Heterovalent cations substitution to design asymmetric chalcogenides with promising nonlinear optical performances

Abstract

Metal chalcogenides are charming candidates for nonlinear optical (NLO) materials due to their multiple functional structural units and large polarizability. Here, isostructural Sn-based chalcogenides BaZnSnQ₄ (Q = S, Se) were successfully synthesized based on the idea of heterovalent cations co-substitution of the Ga site in the parent BaGa₂Se₄. They crystallize in an orthorhombic system with polar space group Fdd2. Their structures are built by the NLO functional motifs ZnQ₄ and SnQ₄ tetrahedra. BaZnSnS₄ (1) and BaZnSnSe₄ (2) exhibit good SHG effects (0.6 and 1.0 times than that of AgGaS₂) and also show type-I phase-matchable behaviors. In addition, their laser-induced damage thresholds are about 9.8 and 5.7 times higher than that of AgGaS₂, respectively.
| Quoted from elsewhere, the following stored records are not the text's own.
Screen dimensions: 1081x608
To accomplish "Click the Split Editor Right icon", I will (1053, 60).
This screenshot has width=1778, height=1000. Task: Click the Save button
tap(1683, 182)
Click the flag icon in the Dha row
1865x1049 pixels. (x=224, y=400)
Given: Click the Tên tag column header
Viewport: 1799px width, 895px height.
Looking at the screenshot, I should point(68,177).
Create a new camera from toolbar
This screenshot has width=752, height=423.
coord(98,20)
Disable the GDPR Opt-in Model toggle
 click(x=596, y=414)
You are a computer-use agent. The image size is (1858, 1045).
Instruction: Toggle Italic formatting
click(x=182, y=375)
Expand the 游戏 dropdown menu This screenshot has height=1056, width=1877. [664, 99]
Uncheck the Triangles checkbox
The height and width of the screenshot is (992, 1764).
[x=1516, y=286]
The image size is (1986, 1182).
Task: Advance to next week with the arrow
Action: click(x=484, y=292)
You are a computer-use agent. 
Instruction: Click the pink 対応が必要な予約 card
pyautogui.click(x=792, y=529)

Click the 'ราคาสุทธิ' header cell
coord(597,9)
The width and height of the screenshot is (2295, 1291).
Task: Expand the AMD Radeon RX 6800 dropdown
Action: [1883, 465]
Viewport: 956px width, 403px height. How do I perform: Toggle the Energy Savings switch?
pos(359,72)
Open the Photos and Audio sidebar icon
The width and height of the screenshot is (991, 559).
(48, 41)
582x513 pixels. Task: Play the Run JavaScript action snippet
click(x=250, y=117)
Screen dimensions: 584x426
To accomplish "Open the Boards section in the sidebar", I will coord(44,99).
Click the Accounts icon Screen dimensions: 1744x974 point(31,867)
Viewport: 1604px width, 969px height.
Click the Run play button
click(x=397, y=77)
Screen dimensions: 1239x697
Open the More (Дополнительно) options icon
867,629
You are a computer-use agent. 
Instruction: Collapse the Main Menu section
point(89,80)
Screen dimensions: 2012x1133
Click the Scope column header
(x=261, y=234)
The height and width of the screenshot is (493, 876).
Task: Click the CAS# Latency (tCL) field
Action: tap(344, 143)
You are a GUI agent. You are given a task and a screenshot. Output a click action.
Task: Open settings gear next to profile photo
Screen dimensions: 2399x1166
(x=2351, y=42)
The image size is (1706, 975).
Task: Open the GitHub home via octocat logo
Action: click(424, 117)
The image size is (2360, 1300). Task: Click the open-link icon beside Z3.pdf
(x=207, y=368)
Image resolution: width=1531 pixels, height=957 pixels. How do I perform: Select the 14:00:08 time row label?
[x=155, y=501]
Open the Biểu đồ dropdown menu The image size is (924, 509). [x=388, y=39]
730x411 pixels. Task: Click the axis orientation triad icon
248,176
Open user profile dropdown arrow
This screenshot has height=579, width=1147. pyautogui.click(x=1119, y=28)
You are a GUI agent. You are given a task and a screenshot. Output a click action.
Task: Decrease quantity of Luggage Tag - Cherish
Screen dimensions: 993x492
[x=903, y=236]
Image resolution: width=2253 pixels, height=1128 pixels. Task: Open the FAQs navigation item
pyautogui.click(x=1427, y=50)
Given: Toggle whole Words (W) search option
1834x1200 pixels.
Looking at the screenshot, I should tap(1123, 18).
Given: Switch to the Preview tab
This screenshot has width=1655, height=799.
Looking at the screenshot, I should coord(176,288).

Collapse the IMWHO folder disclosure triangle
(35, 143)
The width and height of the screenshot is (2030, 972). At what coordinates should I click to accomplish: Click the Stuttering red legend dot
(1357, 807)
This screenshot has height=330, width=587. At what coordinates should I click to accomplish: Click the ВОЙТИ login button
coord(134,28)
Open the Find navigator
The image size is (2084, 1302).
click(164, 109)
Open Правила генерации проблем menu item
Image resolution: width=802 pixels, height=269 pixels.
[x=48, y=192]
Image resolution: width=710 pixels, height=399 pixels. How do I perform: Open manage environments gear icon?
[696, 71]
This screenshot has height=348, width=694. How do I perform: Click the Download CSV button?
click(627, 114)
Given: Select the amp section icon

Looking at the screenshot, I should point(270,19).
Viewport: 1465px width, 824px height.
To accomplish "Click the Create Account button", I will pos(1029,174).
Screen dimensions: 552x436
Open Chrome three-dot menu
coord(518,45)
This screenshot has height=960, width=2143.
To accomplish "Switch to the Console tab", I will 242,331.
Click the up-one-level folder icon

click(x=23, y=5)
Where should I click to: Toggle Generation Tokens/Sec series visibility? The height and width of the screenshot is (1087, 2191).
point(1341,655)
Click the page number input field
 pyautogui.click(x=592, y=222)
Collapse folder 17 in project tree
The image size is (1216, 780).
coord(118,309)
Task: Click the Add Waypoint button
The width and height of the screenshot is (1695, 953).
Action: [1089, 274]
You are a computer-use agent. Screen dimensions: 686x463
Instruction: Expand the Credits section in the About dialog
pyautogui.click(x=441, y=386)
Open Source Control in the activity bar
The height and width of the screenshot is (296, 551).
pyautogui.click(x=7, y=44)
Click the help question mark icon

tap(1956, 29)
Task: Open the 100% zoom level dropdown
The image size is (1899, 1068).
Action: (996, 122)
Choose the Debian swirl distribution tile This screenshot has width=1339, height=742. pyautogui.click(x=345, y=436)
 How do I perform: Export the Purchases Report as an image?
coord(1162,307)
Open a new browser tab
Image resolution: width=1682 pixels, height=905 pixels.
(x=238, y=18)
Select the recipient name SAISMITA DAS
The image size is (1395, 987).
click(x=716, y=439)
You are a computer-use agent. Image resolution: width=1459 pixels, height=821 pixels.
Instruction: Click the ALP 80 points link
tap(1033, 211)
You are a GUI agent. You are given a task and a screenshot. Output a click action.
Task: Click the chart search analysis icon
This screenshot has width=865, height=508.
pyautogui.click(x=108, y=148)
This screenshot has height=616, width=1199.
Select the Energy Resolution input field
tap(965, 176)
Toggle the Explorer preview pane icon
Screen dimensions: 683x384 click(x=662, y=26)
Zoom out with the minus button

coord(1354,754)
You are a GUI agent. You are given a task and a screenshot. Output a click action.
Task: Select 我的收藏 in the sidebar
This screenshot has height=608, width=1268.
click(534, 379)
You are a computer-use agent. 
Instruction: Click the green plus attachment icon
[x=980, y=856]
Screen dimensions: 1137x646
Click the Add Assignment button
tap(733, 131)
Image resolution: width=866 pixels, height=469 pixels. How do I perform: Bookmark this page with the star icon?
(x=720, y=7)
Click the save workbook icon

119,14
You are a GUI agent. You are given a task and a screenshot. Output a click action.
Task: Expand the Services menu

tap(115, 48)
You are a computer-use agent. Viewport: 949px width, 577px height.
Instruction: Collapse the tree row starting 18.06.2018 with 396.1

BaZnSnS₄ possesses a larger bandgap (3.25 eV) among the quaternary chalcogenide AM^IIM^IVQ₄ (A = Sr, Ba; M^II = Zn, Cd, Hg; M^IV = Si, Ge, Sn; Q = S, Se) system. On the basis of theoretical calculation result, the source of SHG responses can be assigned to the synergetic effect of large distorted tetrahedral units. The achievement of this work provides a route to obtain new infrared NLO materials.